Last month the Club shared how Tax Increment Financing (TIF) is a tool used by local governments and city planners to subsidize projects that benefit politically connected developers and landowners.
That is not the only problem with this financing scheme: TIFs are also a creative way for governments to steal money from other governments and taxpayers and thwart spending limitations.
TIFs Rob Peter to Pay Paul
In other states that have TIFs, Cities constantly compete with other districts and taxing jurisdictions for the revenues levied on the same tax payers. Local taxing districts in Chicago lost $3.6 million in revenues to a single TIF district in just six years. Another Chicago TIF, the North Loop, actually generated less property revenue in 2006 than it did in 1984 when it was originally created. Multnomah County, in Oregon, was forced to cut budgets for health, public safety, libraries, and other programs for nine straight years because TIF districts in Portland. As a result, taxpayers outside of these specialized districts are forced to pick up the tab.
TIFs are Void of Transparency
Since TIFs are complicated and rely on future revenue growth to fund their existence, property owners are typically unaware that their tax dollars are being siphoned off. Unlike other districts and jurisdictions which show up on the property tax bill, in most states TIFs do not. In 2007, residents of Cook County were oblivious to the fact that $892 million of their property tax dollars (10 cents of every dollar) had been sucked out and diverted to their 402 TIF districts. Aggregate property tax bills showed the county was assessing $720 million, however the reality was actually $1.2 billion, a figure absent from the Cook County Annual Budget as well. Hidden inflation and lack of transparency make TIF the invisible tax.
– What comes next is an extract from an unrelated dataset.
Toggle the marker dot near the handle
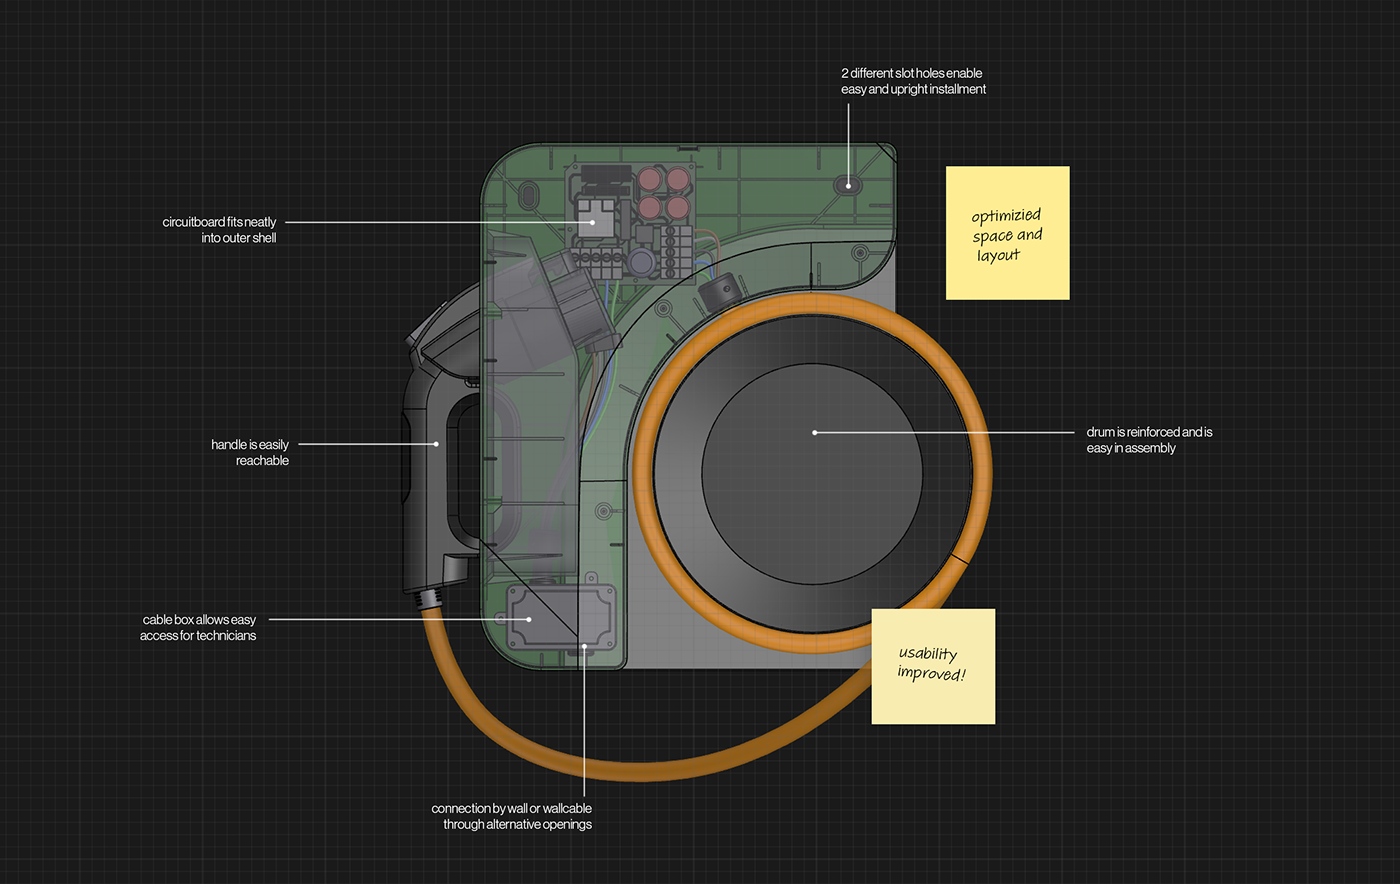Viewport: 1400px width, 884px height. pyautogui.click(x=436, y=443)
TIFs Lead to Run-Away Debt
Another clever gimmick commonly used by local governments to expand their borrowing capacity is to avoid calling TIF a debt. This has been held up by many courts, as debt is generally understood to require the full faith and credit of the tax payers. Absent of that, TIF has sneakily been the culprit of billions of dollars of indebtedness, without the accountability of debt limitation statutes. The cities love being able to run up the credit cards and dodge spending accountability. But calling a TIF a spending earmark does not change the terms and reality of repayment. Although it might not meet the legal definition, if it looks, talks, and walks like a debt – it’s a debt.
TIFs everywhere are failing
In 2011, Governor Brown of California announced his intention to close the state’s $25 billion budget gap by dissolving the more than 400 TIF districts. TIFs were sucking $5.5 billion a year from schools and other services that the state was left having to backfill. Estes Park citizens in Colorado in 2010 voted by over 60% to rid their community of TIF. The mask is slipping. Taxpayers are starting to see that under the complicated formulas and explanations behind TIF are bad policies that hurt the general population.
TIFs are like that bad penny, they just keep turning up. Each year the TIF peddlers try to pass another version of the financing scheme in Arizona, and they will likely be at it again next year. The Club will be watching to see which lawmakers side with the TIF lobby over hardworking taxpayers.